IL TEMPIO, DIMORA DEL DIO

La struttura del Tempio non si discostava da quella di moltissimi altri, secondo un canone architettonico sostanzialmente uguale a se stesso per millenni.

In realtà il Tempio di Amon a Karnak ( Tebe Nord) aveva l’ingresso allineato in direzione nord-sud e il viale delle sfingi, qui disegnato verso l’imbarcadero, proseguiva per tre chilometri sino alla facciata del Tempio di Mwt a Luxor ( Tebe Sud).

L’ingresso era incassato fra due grandi piloni trapezoidali, che sul fronte avevano statue colossali del Faraone e altissime aste reggenti enormi stendardi sventolanti con le insegne divine, e dava accesso a un primo cortile chiuso sui fianchi da alte mura.

Ricostruzione idealizzata dell’ingresso del Tempio di Amon, Karnak.
Ingresso del Tempio di Mwt e Konsw, Luxor.

Un altro ingresso, fra una seconda coppia di piloni, introduceva in un successivo cortile, fiancheggiato da portici colonnati e ancora a cielo aperto.

Una terza coppia di piloni incombeva sull’ingresso di un’altra sala, interamente colonnata e coperta con un tetto piano rialzato al centro, che prendeva luce solo da fessure laterali nelle pareti del rialzo.

Ricostruzione prospettica della grande sala ipostila di Karnak. Da notare la copertura piana e le pareti del rialzo con fessure verticali per dirigere all’interno una luce obliqua.

La foresta di enormi colonne incise e dipinte e le pareti interamente occupate da bassorilievi a colori vivaci, suscitavano suggestioni irreali nella penombra obliqua che nasceva dai lucernari.

Ciò che ancora possiamo vedere della grande sala ipostila di Karnak.

Da questa sala una porta introduceva nella parte più intima e segreta del Tempio, immersa nel buio più assoluto, che, dopo un corridoio anch’esso colonnato, custodiva il sacello con la statua del Dio cui era dedicato il Santuario. A lato alcune stanzette cieche destinate alla custodia delle offerte,dei prodotti per la vestizione e la purificazione dell’immagine Divina, degli unguenti e degli oggetti cultuali.

La Grande Cerimonia aveva inizio con l’arrivo del Re e della Corte su barche Sacre all’imbarcadero del Tempio.

Il primo cortile, abitualmente spoglio di elementi architettonici ma talvolta dotato di statue colossali e di bassorilievi alle pareti, era l’unico spazio consentito anche alla gente comune.

Nel secondo cortile, dove sovente erano eretti tabernacoli o tempietti di natura votiva, potevano accedere solamente il Faraone, i suoi familiari, le alte cariche dello Stato, i sacerdoti, i cantori e le cantatrici coi fumigatori d’incenso.

Nella penombra della sala ipostila il numero degli officianti si riduceva ai più stretti familiari del Re, alle massime cariche dello Stato, agli altissimi gradi del Clero e ad alcuni sacerdoti addetti al servizio dell’Immagine del Dio.

COMPITI ED ESERCIZI:
[A] Ricopia il passo del brano sul tempio da "Ricostruzione prospettica della" a "vedere della grande sala ipostila di Karnak.".
[B] Rispondi alle domande sul brano sul tempio.
(i) Per quanti chilometri proseguiva il viale delle sfingi?
(ii) Quale spazio del Tempio era l'unico consentito anche alla gente comune?
(iii) Con che cosa aveva inizio la Grande Cerimonia?
Il materiale riportato qui non ha alcun ruolo negli esercizi.

DATI REGISTRATI:
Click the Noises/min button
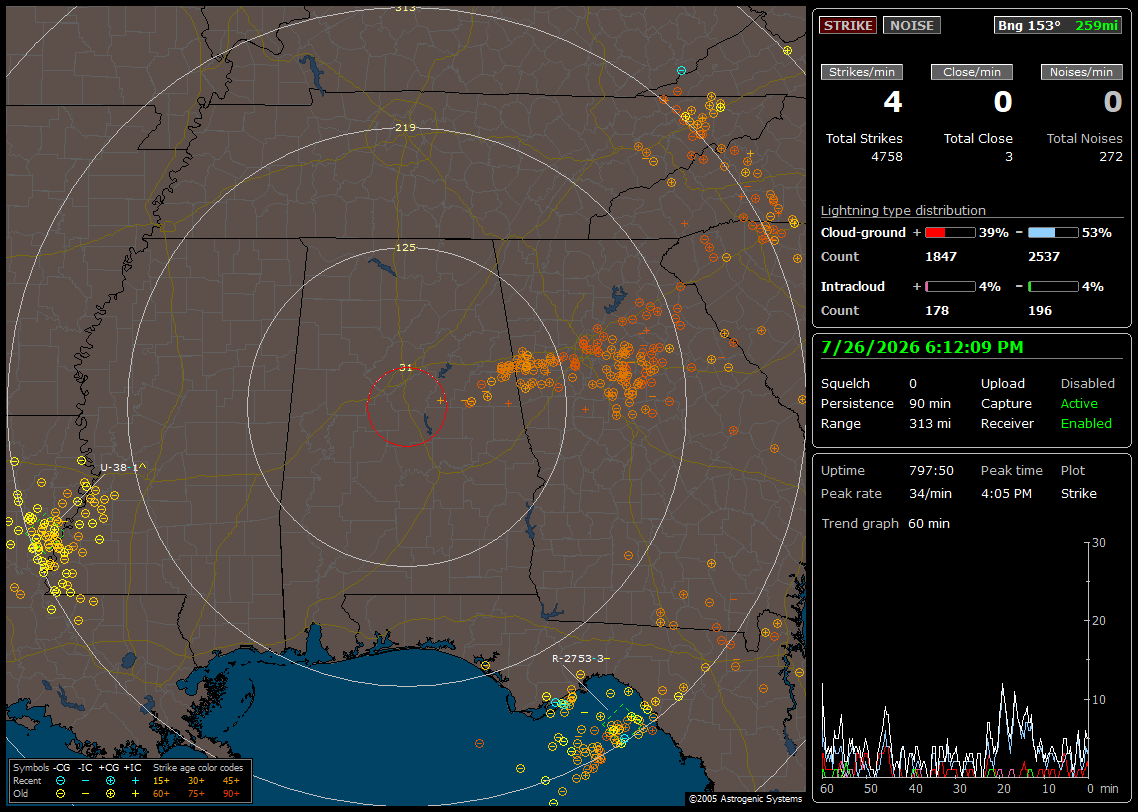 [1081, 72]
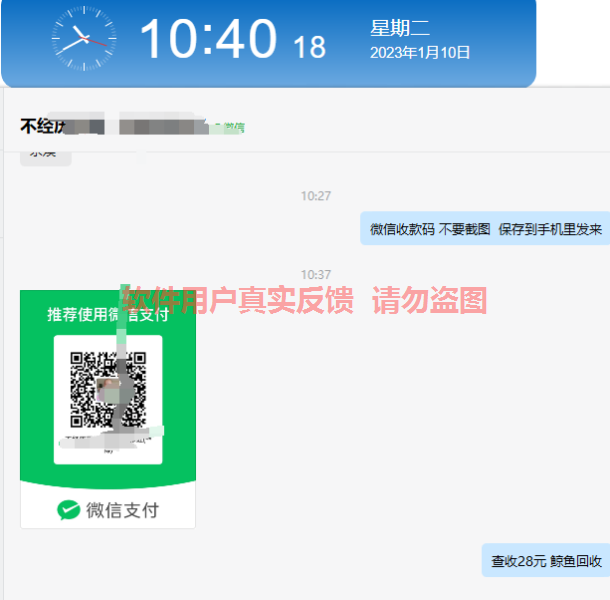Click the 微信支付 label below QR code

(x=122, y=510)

* * *

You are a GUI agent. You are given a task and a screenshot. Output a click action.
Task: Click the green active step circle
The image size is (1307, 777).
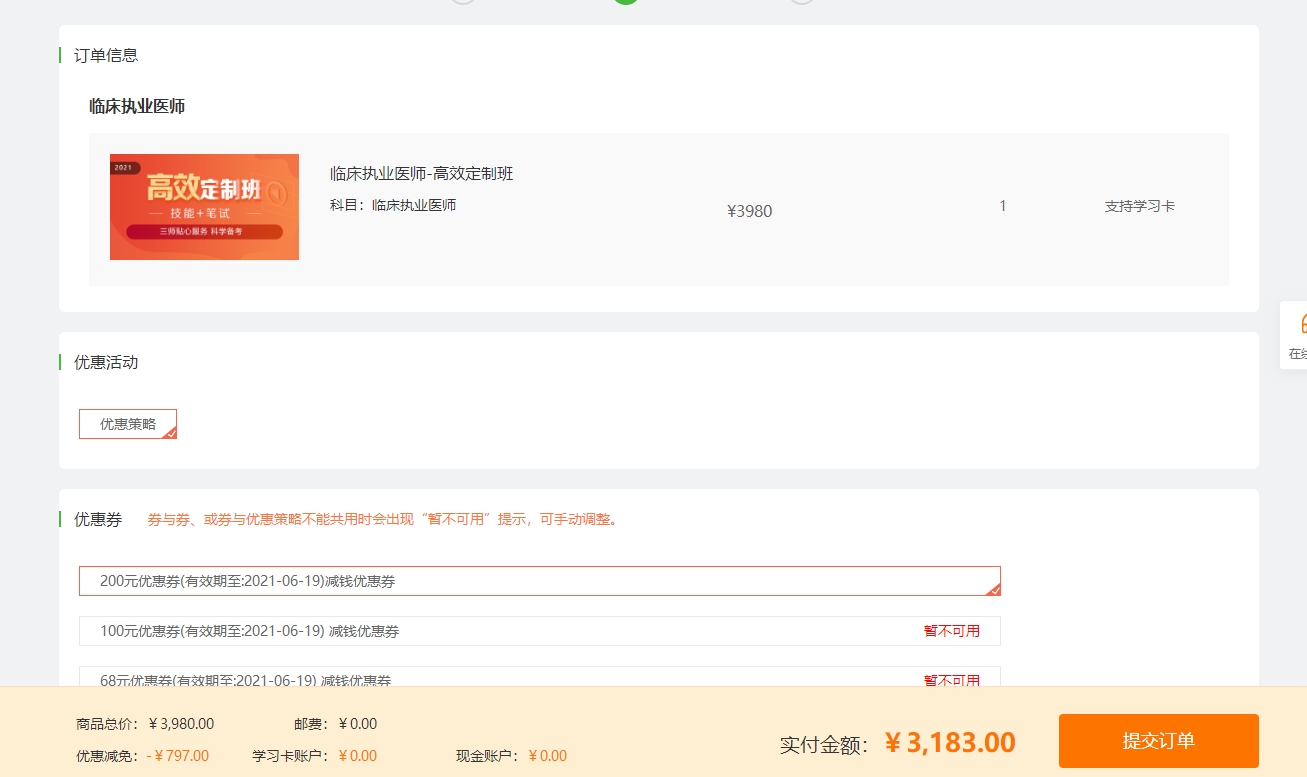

* * *

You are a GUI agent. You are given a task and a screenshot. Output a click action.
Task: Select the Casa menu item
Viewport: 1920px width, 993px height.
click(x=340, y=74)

RISPOSTE FINALI:
[A]
Ricostruzione prospettica della grande sala ipostila di Karnak. Da notare la copertura piana e le pareti del rialzo con fessure verticali per dirigere all’interno una luce obliqua.

La foresta di enormi colonne incise e dipinte e le pareti interamente occupate da bassorilievi a colori vivaci, suscitavano suggestioni irreali nella penombra obliqua che nasceva dai lucernari.

Ciò che ancora possiamo vedere della grande sala ipostila di Karnak.

[B]
(i) Per tre chilometri, sino alla facciata del Tempio di Mwt a Luxor.
(ii) Il primo cortile.
(iii) Con l'arrivo del Re e della Corte su barche Sacre all'imbarcadero del Tempio.